[TASK TO CARRY OUT]:
Only one stretch of the data below is needed. Output the lines from the one with "This screenshot has width=433, height=333." up to and including the one with "Task: Open the AM/PM dropdown", exactly as they stand.
Top of DATA SUPPLIED
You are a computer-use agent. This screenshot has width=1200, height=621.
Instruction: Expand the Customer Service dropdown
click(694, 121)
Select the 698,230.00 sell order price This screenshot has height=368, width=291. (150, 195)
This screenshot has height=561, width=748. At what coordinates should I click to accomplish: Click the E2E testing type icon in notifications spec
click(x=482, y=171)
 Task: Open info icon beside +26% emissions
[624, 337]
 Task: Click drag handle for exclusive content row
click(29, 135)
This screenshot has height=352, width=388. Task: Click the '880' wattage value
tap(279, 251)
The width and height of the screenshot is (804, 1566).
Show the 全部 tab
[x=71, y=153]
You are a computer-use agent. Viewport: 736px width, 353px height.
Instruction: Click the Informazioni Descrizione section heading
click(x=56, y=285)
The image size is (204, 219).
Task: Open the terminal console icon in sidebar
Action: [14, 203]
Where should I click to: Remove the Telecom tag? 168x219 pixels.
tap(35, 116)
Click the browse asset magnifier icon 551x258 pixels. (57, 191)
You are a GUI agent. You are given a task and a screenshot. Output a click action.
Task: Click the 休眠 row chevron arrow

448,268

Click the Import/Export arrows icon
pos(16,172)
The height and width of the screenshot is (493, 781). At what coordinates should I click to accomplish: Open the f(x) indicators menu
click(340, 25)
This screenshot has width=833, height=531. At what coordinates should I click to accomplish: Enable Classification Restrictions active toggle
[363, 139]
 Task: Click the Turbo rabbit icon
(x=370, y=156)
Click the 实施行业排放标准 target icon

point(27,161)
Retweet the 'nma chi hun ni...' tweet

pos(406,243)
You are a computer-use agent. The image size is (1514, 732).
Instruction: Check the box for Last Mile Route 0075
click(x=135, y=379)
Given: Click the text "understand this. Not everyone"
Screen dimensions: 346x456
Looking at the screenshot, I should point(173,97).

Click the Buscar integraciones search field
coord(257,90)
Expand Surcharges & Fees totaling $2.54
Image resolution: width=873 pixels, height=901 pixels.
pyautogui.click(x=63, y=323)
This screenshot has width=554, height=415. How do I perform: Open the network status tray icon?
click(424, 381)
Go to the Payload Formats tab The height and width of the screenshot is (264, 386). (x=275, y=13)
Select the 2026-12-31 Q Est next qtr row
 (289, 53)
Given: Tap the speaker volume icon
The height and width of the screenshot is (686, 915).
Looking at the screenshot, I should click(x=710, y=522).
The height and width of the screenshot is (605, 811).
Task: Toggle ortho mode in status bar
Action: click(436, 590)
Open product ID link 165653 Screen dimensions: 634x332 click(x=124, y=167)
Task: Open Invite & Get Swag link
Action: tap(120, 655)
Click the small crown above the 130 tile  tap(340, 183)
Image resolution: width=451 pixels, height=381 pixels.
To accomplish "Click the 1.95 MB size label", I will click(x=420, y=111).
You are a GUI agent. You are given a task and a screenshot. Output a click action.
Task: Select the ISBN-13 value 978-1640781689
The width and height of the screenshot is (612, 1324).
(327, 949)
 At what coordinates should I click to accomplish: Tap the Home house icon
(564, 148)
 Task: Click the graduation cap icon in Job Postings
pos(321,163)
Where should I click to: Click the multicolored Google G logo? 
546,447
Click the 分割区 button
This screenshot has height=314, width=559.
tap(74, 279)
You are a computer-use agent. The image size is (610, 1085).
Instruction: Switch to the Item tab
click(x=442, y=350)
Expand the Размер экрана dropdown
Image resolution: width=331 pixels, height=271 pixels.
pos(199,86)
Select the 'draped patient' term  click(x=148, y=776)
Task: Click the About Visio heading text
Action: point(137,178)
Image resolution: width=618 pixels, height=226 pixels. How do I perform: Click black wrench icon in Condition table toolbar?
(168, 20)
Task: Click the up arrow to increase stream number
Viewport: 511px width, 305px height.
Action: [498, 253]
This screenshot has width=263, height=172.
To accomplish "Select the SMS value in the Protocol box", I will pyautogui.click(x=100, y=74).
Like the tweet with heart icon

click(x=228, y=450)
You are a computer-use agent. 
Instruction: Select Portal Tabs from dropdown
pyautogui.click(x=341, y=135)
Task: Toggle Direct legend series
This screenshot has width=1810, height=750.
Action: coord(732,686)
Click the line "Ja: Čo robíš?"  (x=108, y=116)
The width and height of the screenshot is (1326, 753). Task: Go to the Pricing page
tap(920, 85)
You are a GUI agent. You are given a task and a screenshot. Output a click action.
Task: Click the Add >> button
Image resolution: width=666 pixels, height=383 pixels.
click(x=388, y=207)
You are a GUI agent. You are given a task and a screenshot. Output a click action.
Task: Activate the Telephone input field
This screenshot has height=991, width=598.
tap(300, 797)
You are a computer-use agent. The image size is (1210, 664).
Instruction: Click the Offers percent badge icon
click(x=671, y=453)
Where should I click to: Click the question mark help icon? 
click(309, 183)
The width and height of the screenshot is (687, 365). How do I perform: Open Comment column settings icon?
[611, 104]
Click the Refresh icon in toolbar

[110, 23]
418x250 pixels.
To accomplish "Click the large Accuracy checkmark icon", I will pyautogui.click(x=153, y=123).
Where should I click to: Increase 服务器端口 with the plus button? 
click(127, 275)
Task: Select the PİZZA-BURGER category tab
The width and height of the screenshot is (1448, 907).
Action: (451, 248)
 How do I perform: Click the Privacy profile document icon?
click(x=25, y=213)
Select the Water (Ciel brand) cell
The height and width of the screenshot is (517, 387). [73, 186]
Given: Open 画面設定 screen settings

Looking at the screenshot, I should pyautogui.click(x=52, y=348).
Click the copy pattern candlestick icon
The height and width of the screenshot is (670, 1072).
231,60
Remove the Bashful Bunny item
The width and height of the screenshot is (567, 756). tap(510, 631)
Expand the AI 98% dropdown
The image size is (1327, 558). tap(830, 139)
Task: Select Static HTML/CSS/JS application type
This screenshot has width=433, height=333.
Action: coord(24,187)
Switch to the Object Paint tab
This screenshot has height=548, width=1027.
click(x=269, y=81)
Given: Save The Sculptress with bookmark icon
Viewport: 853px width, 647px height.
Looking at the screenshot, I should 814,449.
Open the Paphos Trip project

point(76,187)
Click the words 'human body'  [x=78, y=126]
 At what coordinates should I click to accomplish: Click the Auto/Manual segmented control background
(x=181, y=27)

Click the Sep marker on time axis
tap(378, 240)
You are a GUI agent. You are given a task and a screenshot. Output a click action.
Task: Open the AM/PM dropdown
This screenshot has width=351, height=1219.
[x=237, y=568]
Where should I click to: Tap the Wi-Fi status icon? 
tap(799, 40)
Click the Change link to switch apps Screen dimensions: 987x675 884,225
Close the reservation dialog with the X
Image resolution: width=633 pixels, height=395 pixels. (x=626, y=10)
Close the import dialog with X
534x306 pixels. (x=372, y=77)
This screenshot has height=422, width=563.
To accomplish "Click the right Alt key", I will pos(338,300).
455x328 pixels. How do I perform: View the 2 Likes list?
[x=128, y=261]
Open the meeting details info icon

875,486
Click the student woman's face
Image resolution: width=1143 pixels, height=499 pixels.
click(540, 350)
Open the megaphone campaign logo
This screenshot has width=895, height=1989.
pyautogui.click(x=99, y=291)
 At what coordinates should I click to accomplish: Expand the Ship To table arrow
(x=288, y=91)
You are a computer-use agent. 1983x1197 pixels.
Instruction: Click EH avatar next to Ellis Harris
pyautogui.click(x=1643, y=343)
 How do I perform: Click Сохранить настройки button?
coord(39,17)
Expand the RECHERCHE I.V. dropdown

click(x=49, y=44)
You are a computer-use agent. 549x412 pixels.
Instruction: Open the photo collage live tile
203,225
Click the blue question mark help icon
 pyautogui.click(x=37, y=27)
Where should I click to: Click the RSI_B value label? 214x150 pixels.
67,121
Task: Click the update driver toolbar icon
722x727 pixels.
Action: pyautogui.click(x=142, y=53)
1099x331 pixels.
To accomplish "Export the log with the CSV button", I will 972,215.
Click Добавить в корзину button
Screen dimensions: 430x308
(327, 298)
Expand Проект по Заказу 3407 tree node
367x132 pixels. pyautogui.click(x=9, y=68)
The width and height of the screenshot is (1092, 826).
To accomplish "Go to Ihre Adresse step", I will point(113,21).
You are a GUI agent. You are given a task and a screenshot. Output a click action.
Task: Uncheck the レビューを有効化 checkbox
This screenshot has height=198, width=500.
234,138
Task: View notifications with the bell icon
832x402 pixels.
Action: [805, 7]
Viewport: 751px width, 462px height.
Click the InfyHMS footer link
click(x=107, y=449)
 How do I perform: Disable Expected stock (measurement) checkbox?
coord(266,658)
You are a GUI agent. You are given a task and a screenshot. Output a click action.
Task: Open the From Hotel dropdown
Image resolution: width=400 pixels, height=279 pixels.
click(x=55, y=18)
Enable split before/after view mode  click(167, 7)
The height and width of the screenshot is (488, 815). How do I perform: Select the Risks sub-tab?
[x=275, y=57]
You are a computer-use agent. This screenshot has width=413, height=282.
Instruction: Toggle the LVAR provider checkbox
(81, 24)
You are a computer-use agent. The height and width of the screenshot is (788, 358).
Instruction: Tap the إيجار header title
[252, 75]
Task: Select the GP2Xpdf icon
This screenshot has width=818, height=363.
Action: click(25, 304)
Bottom of DATA SUPPLIED
[THE COMPLETED TASK]:
This screenshot has width=433, height=333.
Action: coord(24,187)
Switch to the Object Paint tab
This screenshot has height=548, width=1027.
click(x=269, y=81)
Given: Save The Sculptress with bookmark icon
Viewport: 853px width, 647px height.
Looking at the screenshot, I should 814,449.
Open the Paphos Trip project

point(76,187)
Click the words 'human body'  [x=78, y=126]
 At what coordinates should I click to accomplish: Click the Auto/Manual segmented control background
(x=181, y=27)

Click the Sep marker on time axis
tap(378, 240)
You are a GUI agent. You are given a task and a screenshot. Output a click action.
Task: Open the AM/PM dropdown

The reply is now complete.